Most often, we assist clients with their injury claims. Those claims require us to assess our clients’ injuries and losses, and then negotiate with the relevant Compulsory Third Party insurer to achieve a suitable damages settlement.
But we also help clients with their property damage claims. They types of claims are varied and may include the following scenarios:
Often, these property damage claims can become quite complicated due to the terms of the insurance policy and the state of the law. At Denning Insurance Law, we can assist you with the various twists and turns should you experience a similar situation.
However, one query which often arises from clients, as is discussed in this article, is – Can I claim for my replacement car hire if my car is damaged in a motor vehicle accident?
The Legal Principle
When a driver causes a car crash and damages someone else’s vehicle, they are expected to pay for the reasonable repairs to fix the other driver’s car.
However, the additional costs incurred by the driver of the damaged motor vehicle have become somewhat of a grey area due to differing judgments in different jurisdictions and the varied approaches taken by multiple insurers in the market.
Fortunately, the High Court provided great clarity on the issue of car hire in 2021.
The High Court Case
The High Court handed down the decision of Arsalan v Rixon; Nguyen v Cassim  HCA 40. The decision considered two separate appeals which dealt with the same issues; namely – Was the negligent driver who caused the motor vehicle collision liable for the costs of the not-at-fault driver hiring a substitute car of equivalent value until the damaged car was repaired?
In both claims, the not-at-fault drivers owned/drove expensive vehicles at the time of the collisions (i.e. an Audi A3 and a BMW 535i).
Following the collisions, these owners hired similarly expensive substitute vehicles (i.e. an Audi A3 at a cost of $12,829.91 and a Nissan Infiniti Q50 at a cost of $17,158.02) whilst their damaged vehicles were being repaired.
After separate hearings in the Local Court, the two unrelated proceedings were heard together in the Supreme Court of NSW and the Court of Appeal, before also being considered together by the High Court.
Regarding the Audi A3 claim, the Local Court accepted that the owner needed a replacement car but his safety concerns were a preference rather than a need. As a result, he was not entitled to recover the cost of the particular car he hired.
Therefore, the Local Court awarded damages of $4,226.25 which was the market rate of hiring a Toyota Corolla for the period in question. The owner appealed.

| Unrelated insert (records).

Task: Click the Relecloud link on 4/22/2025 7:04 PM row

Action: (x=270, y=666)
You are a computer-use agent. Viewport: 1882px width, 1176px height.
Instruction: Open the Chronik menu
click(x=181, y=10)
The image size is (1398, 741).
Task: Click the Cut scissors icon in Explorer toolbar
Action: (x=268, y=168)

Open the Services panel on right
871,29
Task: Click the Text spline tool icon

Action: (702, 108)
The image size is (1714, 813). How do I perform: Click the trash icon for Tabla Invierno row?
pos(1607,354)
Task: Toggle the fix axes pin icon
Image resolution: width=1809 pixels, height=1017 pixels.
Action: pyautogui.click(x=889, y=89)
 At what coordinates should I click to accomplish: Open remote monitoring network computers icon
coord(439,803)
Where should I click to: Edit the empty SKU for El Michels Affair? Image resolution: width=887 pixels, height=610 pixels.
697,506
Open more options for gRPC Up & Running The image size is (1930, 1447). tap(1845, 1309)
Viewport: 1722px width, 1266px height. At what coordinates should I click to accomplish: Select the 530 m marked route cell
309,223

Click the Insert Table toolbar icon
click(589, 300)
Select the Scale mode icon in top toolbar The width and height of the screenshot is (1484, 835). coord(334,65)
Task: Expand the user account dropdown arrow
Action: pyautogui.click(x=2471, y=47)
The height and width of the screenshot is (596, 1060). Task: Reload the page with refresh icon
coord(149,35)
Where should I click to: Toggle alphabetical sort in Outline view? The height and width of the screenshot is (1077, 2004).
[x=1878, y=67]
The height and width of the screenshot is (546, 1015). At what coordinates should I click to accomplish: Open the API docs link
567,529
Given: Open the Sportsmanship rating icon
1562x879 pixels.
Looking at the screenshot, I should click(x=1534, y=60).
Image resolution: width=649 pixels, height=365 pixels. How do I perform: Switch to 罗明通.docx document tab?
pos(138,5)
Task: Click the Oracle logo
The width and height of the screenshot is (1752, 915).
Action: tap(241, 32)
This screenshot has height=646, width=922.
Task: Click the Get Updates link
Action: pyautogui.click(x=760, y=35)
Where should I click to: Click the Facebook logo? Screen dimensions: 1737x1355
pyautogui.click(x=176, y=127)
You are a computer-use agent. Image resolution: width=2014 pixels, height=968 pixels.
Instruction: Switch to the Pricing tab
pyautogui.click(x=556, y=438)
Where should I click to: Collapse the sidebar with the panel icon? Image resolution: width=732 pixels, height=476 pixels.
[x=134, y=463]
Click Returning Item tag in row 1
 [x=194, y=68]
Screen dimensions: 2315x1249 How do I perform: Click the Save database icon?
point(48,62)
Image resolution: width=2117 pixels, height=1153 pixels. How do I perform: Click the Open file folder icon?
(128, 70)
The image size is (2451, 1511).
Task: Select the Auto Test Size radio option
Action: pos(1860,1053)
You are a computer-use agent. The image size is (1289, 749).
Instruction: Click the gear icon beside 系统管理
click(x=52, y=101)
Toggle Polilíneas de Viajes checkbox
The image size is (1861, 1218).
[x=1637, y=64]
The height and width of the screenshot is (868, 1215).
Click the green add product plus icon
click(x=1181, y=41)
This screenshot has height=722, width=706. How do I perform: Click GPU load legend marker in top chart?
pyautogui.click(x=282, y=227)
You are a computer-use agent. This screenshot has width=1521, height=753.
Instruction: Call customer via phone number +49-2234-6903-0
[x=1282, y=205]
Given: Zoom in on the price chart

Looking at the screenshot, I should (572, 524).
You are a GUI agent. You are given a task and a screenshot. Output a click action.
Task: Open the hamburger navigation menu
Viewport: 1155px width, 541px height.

Regarding the BMW535i claim, the Local Court held that while the owner established a need for a replacement car, a Toyota Corolla would have met that need for a lower sum of $7,476.
However, the Local Court awarded the full amount of hire costs incurred because the Toyota was not of equivalent value to his BMW. The negligent driver appealed.
The Court of Appeal of the Supreme Court of NSW allowed the respondents to recover their hire costs from the appellants. The appellants sought special leave and appealed to the High Court.
The High Court Judgment
The High Court unanimously dismissed the appeals. In other words, the High Court held that the owners were entitled to damages being the reasonable cost of hiring a replacement vehicle equivalent to their own vehicle, as a result of the physical inconvenience and loss of amenity resulting from the negligence of the driver who caused the damage during the collision.
In essence, the High Court’s decision stemmed from the recognition in Australian law of loss of amenity, in the sense of loss of pleasure or enjoyment, in the use of a chattel, as a recoverable head of damage.
The High Court also found that the adverse consequences experienced by the owners went beyond simple inconvenience or need. The owners had suffered a loss of the intangible benefits stemming from their ownership of prestige cars and a deprivation of the use of a car having their specifications and performance.
As a result, it was not unreasonable for the owners to hire equivalent cars to mitigate their loss.
Relevance of Decision
The High Court has now provided clear guidance as to the damages which flow from the loss of use of a chattel following a tortfeasor’s act.
The decision allows owners in similar circumstances to have some assurance as to how they may be compensated if they incur the cost of hiring a substitute vehicle following a motor vehicle collision.